To do –
Locate each line in the rows below that contains the string "selector", and copy those lines. Treat uppercase and lowercase as different, so only matches with the same case count.

Input data –
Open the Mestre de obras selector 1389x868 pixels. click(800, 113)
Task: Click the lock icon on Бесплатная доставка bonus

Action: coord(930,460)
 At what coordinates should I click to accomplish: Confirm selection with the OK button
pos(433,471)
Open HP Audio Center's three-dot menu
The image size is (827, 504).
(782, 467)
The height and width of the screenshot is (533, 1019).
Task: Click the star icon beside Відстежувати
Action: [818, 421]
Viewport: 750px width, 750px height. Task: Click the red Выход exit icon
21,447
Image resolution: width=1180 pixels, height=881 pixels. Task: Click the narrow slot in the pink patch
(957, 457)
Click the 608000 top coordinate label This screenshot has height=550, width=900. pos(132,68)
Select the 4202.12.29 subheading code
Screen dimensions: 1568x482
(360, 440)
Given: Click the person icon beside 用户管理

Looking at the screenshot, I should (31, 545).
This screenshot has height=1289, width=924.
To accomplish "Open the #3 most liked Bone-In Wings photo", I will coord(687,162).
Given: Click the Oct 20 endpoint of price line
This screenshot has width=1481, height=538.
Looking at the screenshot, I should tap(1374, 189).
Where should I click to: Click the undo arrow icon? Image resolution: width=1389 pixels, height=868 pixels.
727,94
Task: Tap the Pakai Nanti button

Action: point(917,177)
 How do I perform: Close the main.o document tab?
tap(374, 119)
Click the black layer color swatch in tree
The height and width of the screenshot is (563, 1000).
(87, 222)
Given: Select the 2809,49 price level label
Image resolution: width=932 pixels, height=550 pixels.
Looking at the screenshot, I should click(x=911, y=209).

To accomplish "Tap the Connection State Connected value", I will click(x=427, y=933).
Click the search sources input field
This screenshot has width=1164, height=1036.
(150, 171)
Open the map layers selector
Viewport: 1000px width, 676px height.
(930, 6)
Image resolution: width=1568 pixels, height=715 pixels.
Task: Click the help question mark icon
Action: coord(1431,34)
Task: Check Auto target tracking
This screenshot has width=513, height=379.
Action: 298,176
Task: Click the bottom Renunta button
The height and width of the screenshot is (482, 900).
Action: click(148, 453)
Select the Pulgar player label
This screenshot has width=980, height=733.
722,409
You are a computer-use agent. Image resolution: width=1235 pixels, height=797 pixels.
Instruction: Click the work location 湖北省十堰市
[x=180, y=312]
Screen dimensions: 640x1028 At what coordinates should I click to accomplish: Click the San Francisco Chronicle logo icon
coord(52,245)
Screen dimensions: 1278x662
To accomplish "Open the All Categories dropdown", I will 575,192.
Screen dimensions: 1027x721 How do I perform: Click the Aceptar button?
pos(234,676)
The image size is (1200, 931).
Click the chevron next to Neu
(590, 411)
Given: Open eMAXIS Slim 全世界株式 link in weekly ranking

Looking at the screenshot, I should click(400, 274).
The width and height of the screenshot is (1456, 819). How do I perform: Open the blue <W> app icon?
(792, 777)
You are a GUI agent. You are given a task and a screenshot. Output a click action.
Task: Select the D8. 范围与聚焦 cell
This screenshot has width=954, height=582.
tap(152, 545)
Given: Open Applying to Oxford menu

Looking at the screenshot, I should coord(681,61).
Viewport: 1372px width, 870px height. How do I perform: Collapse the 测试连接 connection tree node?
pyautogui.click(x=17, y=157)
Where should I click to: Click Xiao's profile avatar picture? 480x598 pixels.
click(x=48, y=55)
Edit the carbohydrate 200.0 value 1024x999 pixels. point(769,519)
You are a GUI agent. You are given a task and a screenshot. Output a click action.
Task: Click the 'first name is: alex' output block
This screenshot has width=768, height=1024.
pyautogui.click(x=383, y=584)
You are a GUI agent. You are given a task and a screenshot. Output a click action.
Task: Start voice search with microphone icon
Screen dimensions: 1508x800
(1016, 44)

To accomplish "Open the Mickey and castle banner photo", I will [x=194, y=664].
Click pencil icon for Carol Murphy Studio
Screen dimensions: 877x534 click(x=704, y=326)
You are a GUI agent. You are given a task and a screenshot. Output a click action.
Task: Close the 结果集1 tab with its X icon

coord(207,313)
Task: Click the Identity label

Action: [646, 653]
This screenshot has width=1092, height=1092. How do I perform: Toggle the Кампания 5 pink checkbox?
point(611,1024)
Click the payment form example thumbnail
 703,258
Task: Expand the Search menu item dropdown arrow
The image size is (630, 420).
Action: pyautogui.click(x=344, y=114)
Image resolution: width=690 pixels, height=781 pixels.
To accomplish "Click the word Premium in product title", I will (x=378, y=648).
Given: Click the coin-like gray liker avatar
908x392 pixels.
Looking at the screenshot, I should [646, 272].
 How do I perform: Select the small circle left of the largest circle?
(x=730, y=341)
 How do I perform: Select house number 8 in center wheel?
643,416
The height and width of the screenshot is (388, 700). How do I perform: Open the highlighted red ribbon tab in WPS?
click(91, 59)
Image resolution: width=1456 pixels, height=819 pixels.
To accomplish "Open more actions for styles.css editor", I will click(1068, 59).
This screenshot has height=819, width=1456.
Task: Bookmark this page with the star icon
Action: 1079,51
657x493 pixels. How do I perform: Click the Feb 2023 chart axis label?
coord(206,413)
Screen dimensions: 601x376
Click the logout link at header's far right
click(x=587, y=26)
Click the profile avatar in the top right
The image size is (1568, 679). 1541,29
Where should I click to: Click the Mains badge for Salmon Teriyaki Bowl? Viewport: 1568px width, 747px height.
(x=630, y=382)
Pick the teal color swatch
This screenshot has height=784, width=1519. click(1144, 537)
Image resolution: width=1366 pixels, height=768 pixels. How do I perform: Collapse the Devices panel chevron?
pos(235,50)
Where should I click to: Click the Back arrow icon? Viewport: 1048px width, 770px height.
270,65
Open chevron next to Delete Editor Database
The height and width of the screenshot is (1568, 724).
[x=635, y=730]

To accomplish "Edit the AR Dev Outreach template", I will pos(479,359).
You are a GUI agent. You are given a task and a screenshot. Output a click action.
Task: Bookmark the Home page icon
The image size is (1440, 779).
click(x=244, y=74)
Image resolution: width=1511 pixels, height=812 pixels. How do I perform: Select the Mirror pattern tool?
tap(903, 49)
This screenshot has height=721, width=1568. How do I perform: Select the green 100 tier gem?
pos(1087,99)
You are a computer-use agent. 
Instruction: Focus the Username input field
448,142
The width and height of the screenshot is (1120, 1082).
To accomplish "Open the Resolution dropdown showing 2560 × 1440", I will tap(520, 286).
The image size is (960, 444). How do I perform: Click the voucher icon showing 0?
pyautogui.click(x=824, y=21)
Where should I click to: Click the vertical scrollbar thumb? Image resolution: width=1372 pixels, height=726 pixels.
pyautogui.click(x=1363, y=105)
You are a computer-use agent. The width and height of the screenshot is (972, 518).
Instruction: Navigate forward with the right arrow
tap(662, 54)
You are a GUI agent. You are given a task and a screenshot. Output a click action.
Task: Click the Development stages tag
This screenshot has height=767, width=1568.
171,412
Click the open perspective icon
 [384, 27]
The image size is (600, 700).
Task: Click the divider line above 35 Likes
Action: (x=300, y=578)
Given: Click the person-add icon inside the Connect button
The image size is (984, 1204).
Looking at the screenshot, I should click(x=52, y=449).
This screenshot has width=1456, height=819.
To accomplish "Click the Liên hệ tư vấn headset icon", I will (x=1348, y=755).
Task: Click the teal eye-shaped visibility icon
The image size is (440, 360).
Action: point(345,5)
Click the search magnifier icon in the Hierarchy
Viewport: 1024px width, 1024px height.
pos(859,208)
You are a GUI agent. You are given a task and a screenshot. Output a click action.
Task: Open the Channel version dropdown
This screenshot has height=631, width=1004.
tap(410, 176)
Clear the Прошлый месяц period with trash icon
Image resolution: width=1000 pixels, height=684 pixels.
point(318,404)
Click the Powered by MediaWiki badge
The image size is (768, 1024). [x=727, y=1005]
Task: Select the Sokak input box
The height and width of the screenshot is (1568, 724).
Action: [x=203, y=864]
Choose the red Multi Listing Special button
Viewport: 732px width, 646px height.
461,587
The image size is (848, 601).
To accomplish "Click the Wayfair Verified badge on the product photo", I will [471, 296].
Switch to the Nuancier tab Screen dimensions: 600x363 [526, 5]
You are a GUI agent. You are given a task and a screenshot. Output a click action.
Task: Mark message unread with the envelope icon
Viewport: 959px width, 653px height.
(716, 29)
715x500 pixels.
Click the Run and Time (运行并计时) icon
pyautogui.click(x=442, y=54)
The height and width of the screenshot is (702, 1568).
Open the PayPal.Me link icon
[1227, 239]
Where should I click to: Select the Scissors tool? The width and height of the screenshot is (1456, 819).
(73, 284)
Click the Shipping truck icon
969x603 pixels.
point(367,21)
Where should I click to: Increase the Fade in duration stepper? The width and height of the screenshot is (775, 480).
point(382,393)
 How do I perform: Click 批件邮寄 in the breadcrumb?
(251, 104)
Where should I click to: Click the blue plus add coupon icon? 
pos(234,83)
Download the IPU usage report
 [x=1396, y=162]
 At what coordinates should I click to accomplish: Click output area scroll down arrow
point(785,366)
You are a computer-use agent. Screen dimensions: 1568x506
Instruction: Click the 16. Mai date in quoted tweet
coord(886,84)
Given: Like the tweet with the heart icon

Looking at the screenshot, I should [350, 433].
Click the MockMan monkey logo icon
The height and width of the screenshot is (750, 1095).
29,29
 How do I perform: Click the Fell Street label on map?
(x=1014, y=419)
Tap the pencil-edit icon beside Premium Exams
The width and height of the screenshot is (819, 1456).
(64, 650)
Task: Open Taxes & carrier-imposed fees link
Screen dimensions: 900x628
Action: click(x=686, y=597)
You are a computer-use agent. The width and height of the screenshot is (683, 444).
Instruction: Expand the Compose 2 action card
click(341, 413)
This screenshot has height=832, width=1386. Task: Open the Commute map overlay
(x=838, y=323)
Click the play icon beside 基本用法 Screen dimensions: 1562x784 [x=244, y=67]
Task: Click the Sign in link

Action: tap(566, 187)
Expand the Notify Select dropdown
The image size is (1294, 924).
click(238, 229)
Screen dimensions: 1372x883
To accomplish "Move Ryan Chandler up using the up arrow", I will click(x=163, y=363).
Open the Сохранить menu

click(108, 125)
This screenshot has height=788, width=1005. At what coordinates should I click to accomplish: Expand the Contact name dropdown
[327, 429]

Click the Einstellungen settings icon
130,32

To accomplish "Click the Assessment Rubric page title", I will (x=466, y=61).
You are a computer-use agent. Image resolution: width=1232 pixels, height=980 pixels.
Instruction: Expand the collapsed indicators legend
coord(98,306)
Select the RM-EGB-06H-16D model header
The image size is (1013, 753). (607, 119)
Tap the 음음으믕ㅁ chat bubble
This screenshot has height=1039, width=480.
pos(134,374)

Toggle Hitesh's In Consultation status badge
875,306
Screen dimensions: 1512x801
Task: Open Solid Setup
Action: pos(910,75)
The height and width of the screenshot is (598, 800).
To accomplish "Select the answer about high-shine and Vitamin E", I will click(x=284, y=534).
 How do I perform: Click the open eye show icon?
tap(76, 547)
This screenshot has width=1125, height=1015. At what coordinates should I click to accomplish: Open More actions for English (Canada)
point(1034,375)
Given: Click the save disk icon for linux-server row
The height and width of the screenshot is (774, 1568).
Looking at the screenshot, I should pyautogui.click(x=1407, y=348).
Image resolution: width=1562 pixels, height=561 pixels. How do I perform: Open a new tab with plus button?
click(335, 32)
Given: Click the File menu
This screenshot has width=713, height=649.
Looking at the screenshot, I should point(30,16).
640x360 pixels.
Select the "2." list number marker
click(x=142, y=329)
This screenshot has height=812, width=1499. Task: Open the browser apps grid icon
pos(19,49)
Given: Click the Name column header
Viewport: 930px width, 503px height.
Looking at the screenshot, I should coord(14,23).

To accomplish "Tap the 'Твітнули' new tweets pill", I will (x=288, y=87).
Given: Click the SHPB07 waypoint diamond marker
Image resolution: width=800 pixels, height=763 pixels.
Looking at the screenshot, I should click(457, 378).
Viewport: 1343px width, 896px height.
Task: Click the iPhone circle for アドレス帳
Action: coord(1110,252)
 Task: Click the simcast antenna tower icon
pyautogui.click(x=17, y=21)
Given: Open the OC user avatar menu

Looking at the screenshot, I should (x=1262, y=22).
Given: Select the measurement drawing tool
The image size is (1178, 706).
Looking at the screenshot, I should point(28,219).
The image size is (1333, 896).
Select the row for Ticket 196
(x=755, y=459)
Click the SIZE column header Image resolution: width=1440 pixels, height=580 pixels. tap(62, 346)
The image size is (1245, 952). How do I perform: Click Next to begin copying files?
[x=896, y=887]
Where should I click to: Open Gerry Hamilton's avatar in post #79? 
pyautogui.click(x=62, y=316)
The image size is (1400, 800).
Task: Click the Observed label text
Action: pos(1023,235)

Solution to the problem –
Open the Mestre de obras selector 1389x868 pixels. click(800, 113)
Open the map layers selector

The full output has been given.